Required Learning Time

The workshops are designed to take place within two separate class sessions, spaced several weeks apart. Workshop #1 is designed to be 30–35 minutes long and workshop #2 is designed to be 20–25 minutes long.

While it is possible to fit both workshops into a single 50-minute class period, having two distinct workshops may give students time to reflect on the material and promote more interest. Additionally, spacing the workshops out could allow students the opportunity to ask questions during the second session that might have come up after the first workshop.

Prerequisite Student Knowledge

None.

Prerequisite Teacher Knowledge

The facilitator(s) must be familiar with the various types of undergraduate research experiences discussed (i.e., faculty-mentored research, CUREs, summer research experiences, research-related jobs or internships) and know the opportunities available at their institutions and/or in their communities. To enhance their understanding of UREs, facilitators may wish to read select publications (1517). Furthermore, they can explore resources like CUREnet, a platform that allows instructors to network and share information about CUREs and CURE resources. The facilitator(s) should also know about any specific, institutional norms about research (e.g., common procedures for finding or securing a research experience at their school, opportunity for student pay or course credit for research) and institutional resources available that can aid students trying to secure a research experience (e.g., campus or departmental programs, institutional research centers, career centers). A better understanding of institutional norms and how students can access research experiences may also be gained by speaking with other instructors or employees at institutional centers.

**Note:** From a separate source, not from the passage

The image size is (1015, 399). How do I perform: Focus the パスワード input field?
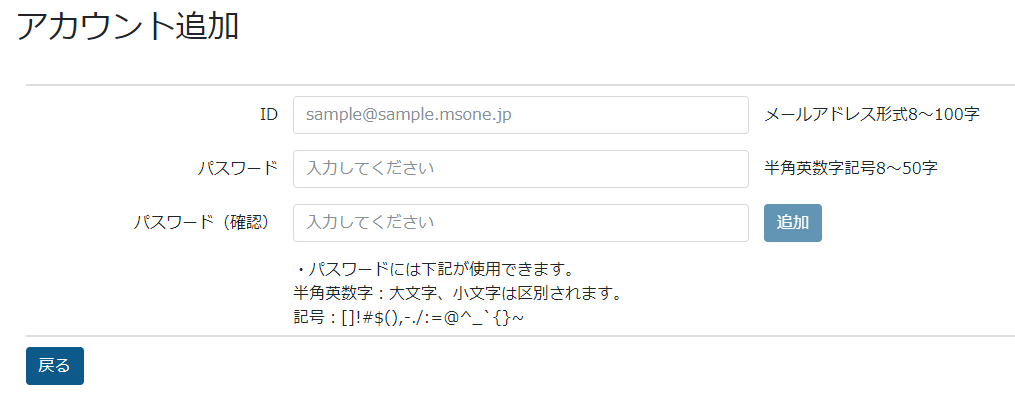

Scientific Teaching Themes

Active Learning

Opportunities for peer and group discussions have been shown to help students better understand presented concepts and ideas (18). As a result, we incorporated multiple opportunities for think-pair-share activities (19) and whole group discussions into the workshops. The specific activities are described within the lesson plan.

Assessment

The think-pair-share activities and group discussions serve as formative assessments that allow facilitator(s) to gauge students’ comprehension during the workshops. Facilitators can also incorporate quick-write activities throughout the workshops or as a summative assessment to gauge students’ learning. In a quick-write, students are typically given 2–5 minutes to respond to a prompt without worrying about grammar or sentence structure. Several SLO-guided quick-write prompts include:

  1. Describe a specific research project or opportunity you find intriguing and explain why it caught your interest.

  2. Are there specific benefits or skills that you believe you could personally gain from a research experience?

  3. What challenges might you encounter as an undergraduate researcher?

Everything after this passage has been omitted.